_GIVEN INSTRUCTION:_ Reproduce the material below verbatim, preserving every line in its original order.

_DATA SECTION:_

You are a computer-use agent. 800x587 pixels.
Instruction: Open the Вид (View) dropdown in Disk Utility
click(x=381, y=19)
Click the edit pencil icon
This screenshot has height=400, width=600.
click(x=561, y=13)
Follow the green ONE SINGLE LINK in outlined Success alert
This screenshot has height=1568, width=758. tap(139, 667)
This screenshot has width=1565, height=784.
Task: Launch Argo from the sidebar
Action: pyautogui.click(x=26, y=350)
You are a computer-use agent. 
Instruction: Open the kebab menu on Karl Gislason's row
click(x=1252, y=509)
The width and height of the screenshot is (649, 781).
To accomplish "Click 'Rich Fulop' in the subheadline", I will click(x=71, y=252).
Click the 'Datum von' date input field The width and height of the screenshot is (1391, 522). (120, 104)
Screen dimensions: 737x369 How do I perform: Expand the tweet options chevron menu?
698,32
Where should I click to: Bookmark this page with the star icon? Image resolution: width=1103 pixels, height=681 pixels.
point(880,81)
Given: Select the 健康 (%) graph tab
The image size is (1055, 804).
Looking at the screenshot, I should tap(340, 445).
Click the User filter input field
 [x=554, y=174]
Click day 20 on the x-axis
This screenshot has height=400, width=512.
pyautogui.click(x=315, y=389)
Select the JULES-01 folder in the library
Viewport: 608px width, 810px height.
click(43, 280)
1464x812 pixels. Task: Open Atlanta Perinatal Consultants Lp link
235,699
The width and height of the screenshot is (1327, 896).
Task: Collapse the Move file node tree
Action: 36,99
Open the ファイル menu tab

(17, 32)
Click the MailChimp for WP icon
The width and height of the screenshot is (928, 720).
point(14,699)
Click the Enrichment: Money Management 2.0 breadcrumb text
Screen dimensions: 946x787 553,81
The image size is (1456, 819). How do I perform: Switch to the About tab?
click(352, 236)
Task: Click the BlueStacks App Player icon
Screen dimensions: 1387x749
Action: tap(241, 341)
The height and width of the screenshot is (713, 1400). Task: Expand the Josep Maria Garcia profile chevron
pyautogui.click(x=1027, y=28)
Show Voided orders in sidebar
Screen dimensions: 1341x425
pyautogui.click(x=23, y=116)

_ANSWER FOR THIS EXERCISE:_
You are a computer-use agent. 800x587 pixels.
Instruction: Open the Вид (View) dropdown in Disk Utility
click(x=381, y=19)
Click the edit pencil icon
This screenshot has height=400, width=600.
click(x=561, y=13)
Follow the green ONE SINGLE LINK in outlined Success alert
This screenshot has height=1568, width=758. tap(139, 667)
This screenshot has width=1565, height=784.
Task: Launch Argo from the sidebar
Action: pyautogui.click(x=26, y=350)
You are a computer-use agent. 
Instruction: Open the kebab menu on Karl Gislason's row
click(x=1252, y=509)
The width and height of the screenshot is (649, 781).
To accomplish "Click 'Rich Fulop' in the subheadline", I will click(x=71, y=252).
Click the 'Datum von' date input field The width and height of the screenshot is (1391, 522). (120, 104)
Screen dimensions: 737x369 How do I perform: Expand the tweet options chevron menu?
698,32
Where should I click to: Bookmark this page with the star icon? Image resolution: width=1103 pixels, height=681 pixels.
point(880,81)
Given: Select the 健康 (%) graph tab
The image size is (1055, 804).
Looking at the screenshot, I should tap(340, 445).
Click the User filter input field
 [x=554, y=174]
Click day 20 on the x-axis
This screenshot has height=400, width=512.
pyautogui.click(x=315, y=389)
Select the JULES-01 folder in the library
Viewport: 608px width, 810px height.
click(43, 280)
1464x812 pixels. Task: Open Atlanta Perinatal Consultants Lp link
235,699
The width and height of the screenshot is (1327, 896).
Task: Collapse the Move file node tree
Action: 36,99
Open the ファイル menu tab

(17, 32)
Click the MailChimp for WP icon
The width and height of the screenshot is (928, 720).
point(14,699)
Click the Enrichment: Money Management 2.0 breadcrumb text
Screen dimensions: 946x787 553,81
The image size is (1456, 819). How do I perform: Switch to the About tab?
click(352, 236)
Task: Click the BlueStacks App Player icon
Screen dimensions: 1387x749
Action: tap(241, 341)
The height and width of the screenshot is (713, 1400). Task: Expand the Josep Maria Garcia profile chevron
pyautogui.click(x=1027, y=28)
Show Voided orders in sidebar
Screen dimensions: 1341x425
pyautogui.click(x=23, y=116)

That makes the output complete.